Wir wollen hier nicht die Sinnhaftigkeit der Regelung an sich und in den speziellen Details diskutieren und auch nicht die Wege, auf denen sie entstehen. Aber als Kunde einer Bank mag der Autor es gar nicht, wenn „irgendwelche Dritten“ – wer immer dies auch sein mag, Behörden, aber auch kommerzielle Datenanalyse-Zwischenhändler oder sonst wer – seine Kundendaten sehen können, ja nur ein bekannter technischer Zugangsweg dazu existiert.

Deswegen würde er auch die „Credentials“ für das eBanking nie weitergeben; ja, er hat gar keine (ungeöffnet vernichtet, als er sie ungefragt von der Bank zugesandt bekommen hat) und dazu inzwischen auch eine Bestätigung der Bank (schriftlich, nach viel Mühen erreicht), dass sein Konto nicht <onlinefähig> ist.

Er hat also persönlich keine Probleme mehr mit dem Thema PSDII-Schnittstellen, über die (bei einer Behörde, in Deutschland der BaFin) gemeldete „Dritte“ (a) Die Kontenumsätze abfragen oder (b) Überweisungen tätigen dürfen im Namen des Kunden auf seinen „onlinefähigen“ Konten (wenn die Endkunden zustimmen / naiv genug sind, den Dritten Credentials – also Benutzername und Password ihres eBanking-Zugangs – zu überlassen / oder einzugeben auf Seiten der Dritten und dazu ggf. auch eine (einmal) „TAN“ je Transaktion, die sie von der Bank erhalten haben).

Der sog. RTS zur PSDII ist nun in der finalen Abstimmung in Brüssel; dieser regelt, wie denn die Banken diese Abfragen (kostenlos, man beachte!) zulassen, ja unterstützen müssen.”
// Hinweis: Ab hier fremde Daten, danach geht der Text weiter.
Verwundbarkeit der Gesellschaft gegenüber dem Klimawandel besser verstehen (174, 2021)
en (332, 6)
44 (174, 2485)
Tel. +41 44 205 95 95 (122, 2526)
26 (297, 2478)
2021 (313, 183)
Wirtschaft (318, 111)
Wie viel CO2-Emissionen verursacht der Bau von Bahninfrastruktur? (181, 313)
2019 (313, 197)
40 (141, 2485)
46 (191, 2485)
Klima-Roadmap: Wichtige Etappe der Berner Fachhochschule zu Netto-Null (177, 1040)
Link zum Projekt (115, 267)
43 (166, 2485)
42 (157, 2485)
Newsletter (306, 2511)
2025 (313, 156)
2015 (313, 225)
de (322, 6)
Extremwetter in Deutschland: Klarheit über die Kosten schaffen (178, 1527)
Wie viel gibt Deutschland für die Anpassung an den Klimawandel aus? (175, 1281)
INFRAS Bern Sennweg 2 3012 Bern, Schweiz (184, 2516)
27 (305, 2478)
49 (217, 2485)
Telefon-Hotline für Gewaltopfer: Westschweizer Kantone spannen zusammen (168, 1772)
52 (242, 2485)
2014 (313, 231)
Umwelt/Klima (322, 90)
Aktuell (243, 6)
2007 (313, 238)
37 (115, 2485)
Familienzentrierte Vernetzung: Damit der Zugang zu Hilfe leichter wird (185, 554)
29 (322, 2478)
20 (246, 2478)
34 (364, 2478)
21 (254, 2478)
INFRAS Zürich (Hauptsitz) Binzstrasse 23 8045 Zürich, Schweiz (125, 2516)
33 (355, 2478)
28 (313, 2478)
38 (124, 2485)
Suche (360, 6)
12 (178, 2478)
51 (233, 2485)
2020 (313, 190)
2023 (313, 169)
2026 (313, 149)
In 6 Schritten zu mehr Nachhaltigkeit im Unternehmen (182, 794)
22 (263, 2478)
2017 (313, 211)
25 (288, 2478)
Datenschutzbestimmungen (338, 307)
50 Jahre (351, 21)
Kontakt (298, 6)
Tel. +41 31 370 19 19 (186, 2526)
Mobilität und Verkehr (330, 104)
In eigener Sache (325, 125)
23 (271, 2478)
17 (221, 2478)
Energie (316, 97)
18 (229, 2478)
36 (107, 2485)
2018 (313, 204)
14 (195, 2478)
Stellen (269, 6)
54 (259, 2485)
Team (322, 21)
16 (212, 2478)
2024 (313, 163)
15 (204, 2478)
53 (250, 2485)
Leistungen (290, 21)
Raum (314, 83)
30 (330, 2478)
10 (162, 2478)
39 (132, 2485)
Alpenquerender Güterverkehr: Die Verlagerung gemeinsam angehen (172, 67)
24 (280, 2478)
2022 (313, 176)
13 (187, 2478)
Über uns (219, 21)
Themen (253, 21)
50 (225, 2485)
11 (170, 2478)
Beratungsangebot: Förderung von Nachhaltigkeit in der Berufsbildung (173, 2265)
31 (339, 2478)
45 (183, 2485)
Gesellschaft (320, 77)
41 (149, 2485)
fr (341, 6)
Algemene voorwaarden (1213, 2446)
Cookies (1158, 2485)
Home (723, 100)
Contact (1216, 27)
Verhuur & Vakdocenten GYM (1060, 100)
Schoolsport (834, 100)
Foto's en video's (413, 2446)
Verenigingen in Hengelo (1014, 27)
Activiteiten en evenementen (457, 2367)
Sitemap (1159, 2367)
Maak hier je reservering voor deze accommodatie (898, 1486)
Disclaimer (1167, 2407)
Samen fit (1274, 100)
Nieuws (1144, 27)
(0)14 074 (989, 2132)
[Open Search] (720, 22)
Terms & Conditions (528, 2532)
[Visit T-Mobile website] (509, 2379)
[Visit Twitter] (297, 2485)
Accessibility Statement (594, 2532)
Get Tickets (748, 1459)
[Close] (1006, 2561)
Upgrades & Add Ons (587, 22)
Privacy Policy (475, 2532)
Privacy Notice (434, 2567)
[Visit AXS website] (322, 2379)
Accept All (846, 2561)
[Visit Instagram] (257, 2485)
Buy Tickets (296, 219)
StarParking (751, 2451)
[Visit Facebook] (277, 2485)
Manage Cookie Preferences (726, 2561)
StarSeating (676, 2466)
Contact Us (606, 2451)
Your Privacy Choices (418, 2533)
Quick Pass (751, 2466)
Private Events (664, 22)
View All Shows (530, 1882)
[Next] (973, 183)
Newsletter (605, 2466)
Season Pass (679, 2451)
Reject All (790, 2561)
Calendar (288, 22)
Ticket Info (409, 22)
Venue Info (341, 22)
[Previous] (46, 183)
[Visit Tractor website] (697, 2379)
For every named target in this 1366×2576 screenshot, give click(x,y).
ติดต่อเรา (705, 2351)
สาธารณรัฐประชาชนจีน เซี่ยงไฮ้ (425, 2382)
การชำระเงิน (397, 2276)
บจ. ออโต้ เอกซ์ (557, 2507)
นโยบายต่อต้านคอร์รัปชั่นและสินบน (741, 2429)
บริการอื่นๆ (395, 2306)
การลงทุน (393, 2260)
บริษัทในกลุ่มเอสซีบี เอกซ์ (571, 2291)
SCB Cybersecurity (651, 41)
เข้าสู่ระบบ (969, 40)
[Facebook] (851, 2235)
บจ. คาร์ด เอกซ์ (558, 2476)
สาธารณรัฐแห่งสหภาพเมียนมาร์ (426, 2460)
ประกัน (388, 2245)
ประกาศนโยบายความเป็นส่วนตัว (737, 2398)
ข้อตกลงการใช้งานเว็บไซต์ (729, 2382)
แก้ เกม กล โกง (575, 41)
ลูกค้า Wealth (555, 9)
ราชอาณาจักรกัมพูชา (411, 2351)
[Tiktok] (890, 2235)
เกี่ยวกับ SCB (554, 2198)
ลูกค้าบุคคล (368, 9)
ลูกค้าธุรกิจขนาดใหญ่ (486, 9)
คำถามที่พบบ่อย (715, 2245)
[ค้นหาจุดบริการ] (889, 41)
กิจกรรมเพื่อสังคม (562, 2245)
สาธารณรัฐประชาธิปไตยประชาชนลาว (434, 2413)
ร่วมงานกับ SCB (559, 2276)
Durch die EU-Kommission ist er noch nicht. Aber man muss davon ausgehen, dass er im Februar Wirklichkeit wird, Dann muss man in 12 Monaten als Bank etwas zum Testen durch die Dritten anbieten… Sie dürfen – vereinfacht gesagt – die Dritten dabei nicht „diskriminieren“, d.h. schlechter stellen, als wenn der Kunde es im eBanking seiner Bank selbst durchführen würde.

Als Bank verliert man hier den direkten Zugang zu den Kunden (mal ganz von den Sicherheits-problemen abgesehen, die damit für das eBanking produziert werden); bekanntlich sind Daten im Zeitalter der Digitalisierung ein „kommerzieller Schatz“; den Schatz anderer Leute verschenken, konnten und können Politiker immer schon gut…. Wenn Sie dies als Bank nicht so sehen und es ihnen egal ist, was die Kunden „so treiben“ – ok, dann haben sie nur noch das Problem, wie man das Thema elegant im Sinne von minimiertem Aufwand abwickelt, denn wie gesagt, Geld bekommen Sie keines für die Herausgabe der Daten.

Autor Dr. Peter Bohnenkamp
Dr. Peter Bohnenkamp verbrachte seine Zeit bisher langjährig als Unternehmensberater, Direktor eine Großbank und Bereichsleiter von IT-Dienstleistern; forscht ansonsten im Grenzbereich von (Sozial-) Psychologie, Soziologie, Managementtheorie und Philosophie auf der Suche nach „Avantgarde-Modellen zur Philosophie des Alltags“(2017).
Zyniker könnten sagen: Was will er eigentlich – es ist heute / seit Jahren in Deutschland doch schon so? Da nutzen clevere Dritte auch die FINTS-Schnittstelle, die die meisten dt. Banken freiwillig aufgemacht haben, damit „offline Clients“ (also Programme auf den Rechnern der Kunden) an Daten kommen, oder sie gehen mit den Credentials der Kunden in die eBanking-Oberflächen der Banken und lesen die Daten mittels „Screenscraping“ aus. Stimmt.

Deswegen sind i.Ü. auch die erfolgreichen „Dritten“ am Markt gegen die Regelung, denn damit müssen sie auf eine (oder gar viele – siehe unten) neue Schnittstelle(n) gehen und dürfen Screenscraping nur nutzen, wenn erstere nicht funktioniert („5x in 30 Sekunden“ steht im RTS – was immer das dann praktisch auch heißen mag, ist offen).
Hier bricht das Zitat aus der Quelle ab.